Ogni leader, ogni responsabile ma anche ogni collaboratore ha bisogno di avere una visione strategica del proprio lavoro e dell'impegno riversato quotidianamente all'interno dell'azienda per cui lavora.
E' stata proprio questa necessità a creare attorno allo strategic thinking un grande dibattito, come forse mai era avvenuto prima nella storia della leadership.
La strategia si evolve
La storia del pensiero riferita alla strategia è, tutto sommato, abbastanza recente. E' negli ultimi 30 anni, infatti, che la materia ha trovato i suoi maggiori esperti e che le teorie hanno conosciuto un rapido sviluppo.
Il moderno pensiero strategico, infatti, risale alle teorie di Michael Porter che, per parlare in modo oculato di strategia, mise in campo gli attori principali:
- le principali forze in campo - nuovi prodotti, nuovi servizi, competitività tra concorrenti, crescita del potere di clienti e fornitori, ecc.
- le strategie per competere - gestione dei costi, differenziazione di prodotti e servizi , attenzione alla segmentazione del mercato, ecc.
- la catena del valore - a partire dalle materie prime fino ad arrivare alle lavorazioni, al marketing, alla distribuzione e al servizio post-vendita
Il Boston Consulting Group, più tardi, mise a punto una matrice di crescita delle organizzazioni nella quale i singoli prodotti o servizi erano così definiti:
- le "stelle" - prodotti e servizi con una grande diffusione e una crescita ancora notevole
- le "vacche da mungere" - prodotti e servizi con una grande quota di mercato ma con una crescita lenta
- i "punti di domanda" - bassa diffusione ma crescita potenzialmente buona
- i "cani" - sono i prodotti / servizi da abbandonare perché poco diffusi e senza una reale ossibilità di crescita
Un passo avanti nelle teorie riferite alla strategia lo fecero Gary Hamel e C. K.
Prahalad che, per primi, capirono che il vantaggio competitivo si costruisce con una forte leadership.
Ecco, allora, nascere l'esigenza di andare al di là di quello che tutti gli altri già fanno per individuare cosa serva davvero al cliente anche se il cliente stesso ancora non lo sa (sono i famosi bisogni latenti).
Per esercitare una strategia di questo tipo, occorre potenziare le risorse umane che lavorano per noi formandole, facendole crescere, mettendole in grado di sbagliare e di imparare, permettendo loro di suggerirci cose alle quali non avremmo mai pensato.
Henry
Mintzberg migliorò ulteriormente ancora questa intuizione, scrivendo che la strategia può essere solo temporanea perché deve sempre evolversi per adattarsi all'ambiente in cui opera che non è stabile.

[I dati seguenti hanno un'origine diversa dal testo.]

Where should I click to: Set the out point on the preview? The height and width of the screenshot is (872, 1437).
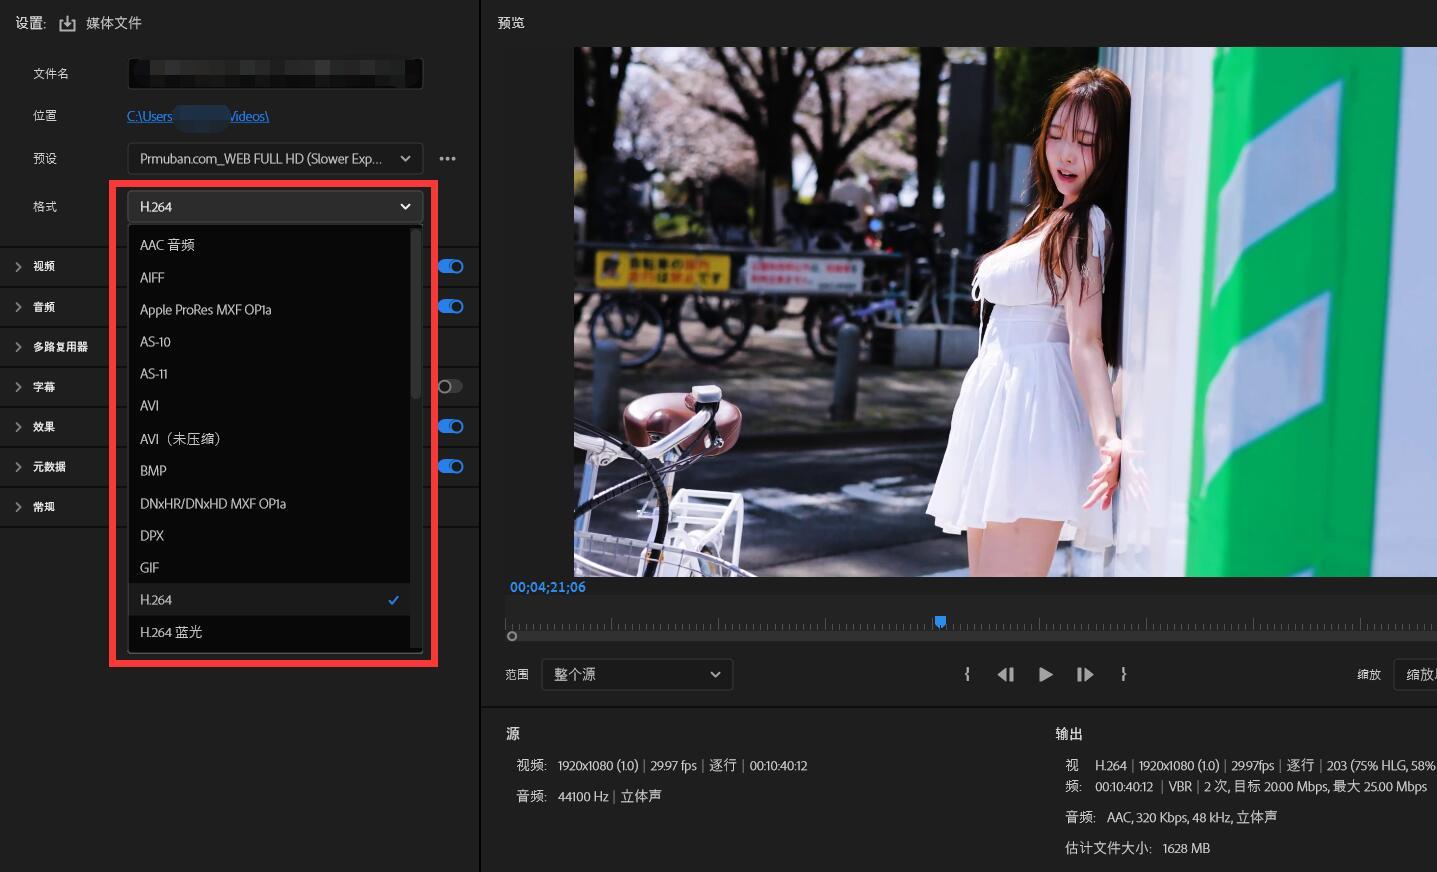pyautogui.click(x=1123, y=674)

Affermando che: "La strategia altro non è che l'idea che un'organizzazione ha di come interagire con l'ambiente per un certo periodo di tempo" riuscì ad esplicitare molto bene questo concetto, spingendo i leader a chiedersi continuamente se la loro strategia fosse o meno adeguata alla gestione delle loro realtà. Se ci riflettete un po' su, vi accorgerete che è quanto spiega la ISO 9001 quando parla del contesto.

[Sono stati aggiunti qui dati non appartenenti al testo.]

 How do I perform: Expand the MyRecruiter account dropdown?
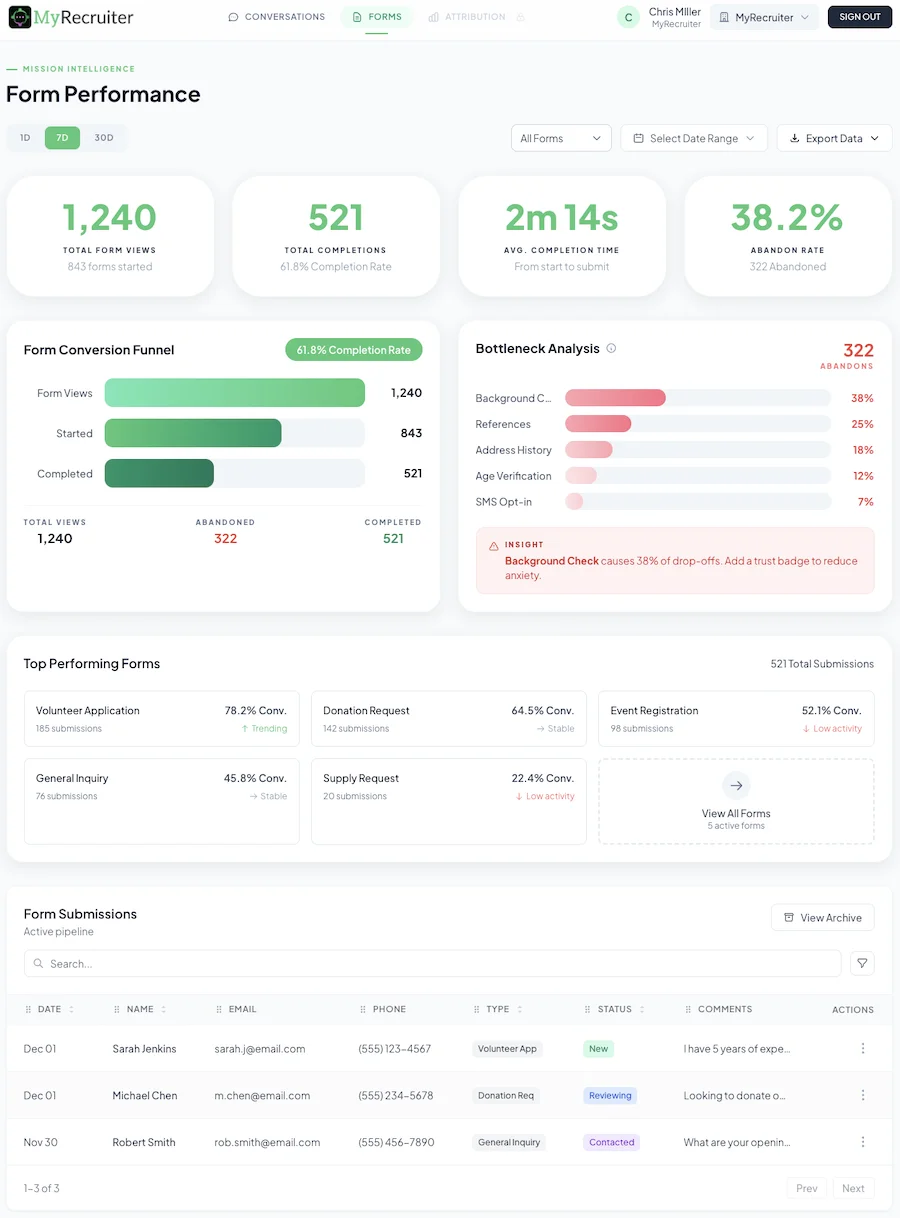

Mintzberg, dunque, vede la strategia come una pratica onerosa, fatta di analisi e forse troppo formalizzata per i tempi moderni che sembrano correre troppo velocemente. Al posto di una pianificazione strategica, ci suggerisce, infatti, di utilizzare un modo di pensare strategico: più sperimentale, discontinuo, in continua evoluzione ma capace di adattarsi al tempo presente e di reagire in fretta alle nuove sfide.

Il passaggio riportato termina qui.